Leo Beenhakker! To już jest koniec...
Leo Beenhakker przestał być trenerem piłkarskiej reprezentacji Polski - poinformował prezes PZPN Grzegorz Lato po przegranym 0:3 meczu ze Słowenią w Mariborze w eliminacjach mistrzostw świata. Dodał, że kolejnym selekcjonerem będzie Polak.

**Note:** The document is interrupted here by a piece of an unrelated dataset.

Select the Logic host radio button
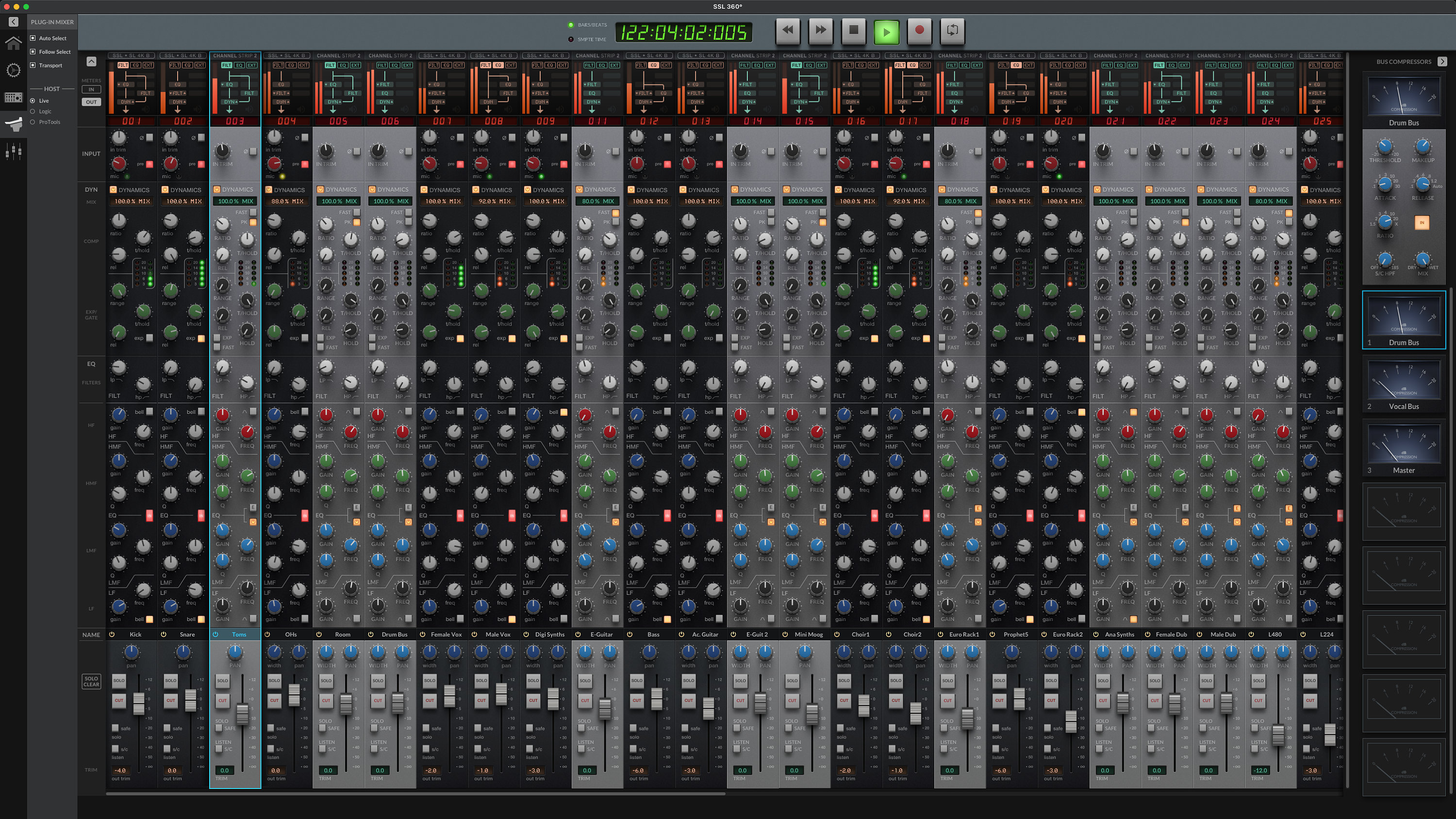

- Decyzja jest nieodwołalna. Leo Beenhakker przestaje być trenerem reprezentacji. To był jego ostatni mecz - powiedział bezpośrednio po spotkaniu Lato w TVN24. Jako potencjalnych następców Holendra wymienił Macieja Skorżę, Franciszka Smudę, Stefana Majewskiego i Henryka Kasperczaka.
- Na pewno jego następcą będzie polski trener. Są tacy kandydaci jak Maciej Skorża, Franciszek Smuda, Stefan Majewski i Henryk Kasperczak. Myślę, że dwa ostatnie mecze poprowadzi ktoś tymczasowo i myślę tu o Stefanie Majewskim. Nie chcemy się śpieszyć z wyborem. Mamy czas, chcemy zadać wszystkim kandydatom pytania i wysłuchać ich opinii- dodał szef PZPN.

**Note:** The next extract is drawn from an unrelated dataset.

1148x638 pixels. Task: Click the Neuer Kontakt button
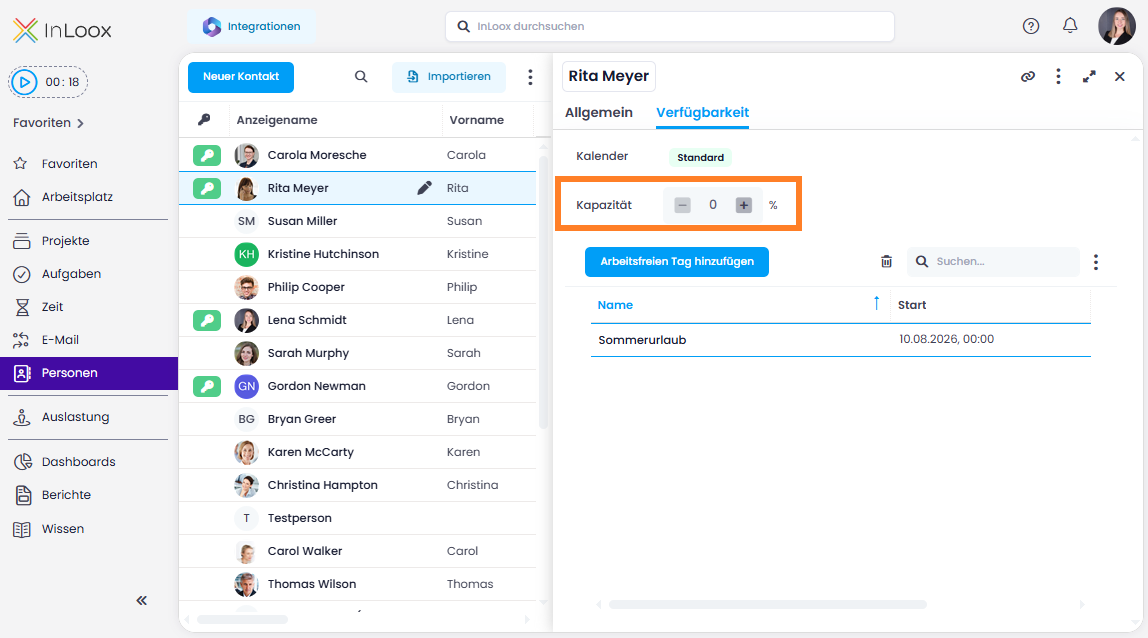click(x=241, y=77)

Lato był zawiedziony postawą piłkarzy w eliminacjach. - Dzisiejszy mecz to duży zawód. Ten zespół miał wszystko co chciał: zgrupowanie w Niemczech, samolot czarterowy, osobny hotel. Przegraliśmy dużą sprawę. Organizując Euro-2012 mamy teraz długą przerwę w międzynarodowych rozgrywkach- mówił tuż po spotkaniu ze Słowenią.
Beenhakker o decyzji Laty dowiedział się od dziennikarzy. Nie był nią zdziwiony, ale wyraził żal, że szef związku nie przekazał mu jej osobiście. - Przez trzy lata swojej pracy zasłużyłem chyba na to, by prezes o dymisji poinformował mnie osobiście, a nie za pośrednictwem telewizji. Tak się nie robi. To bardziej świadczy o nim, niż o mnie. Zamierzam stąd wyjść frontowymi drzwiami i z podniesionym czołem - powiedział na konferencji prasowej.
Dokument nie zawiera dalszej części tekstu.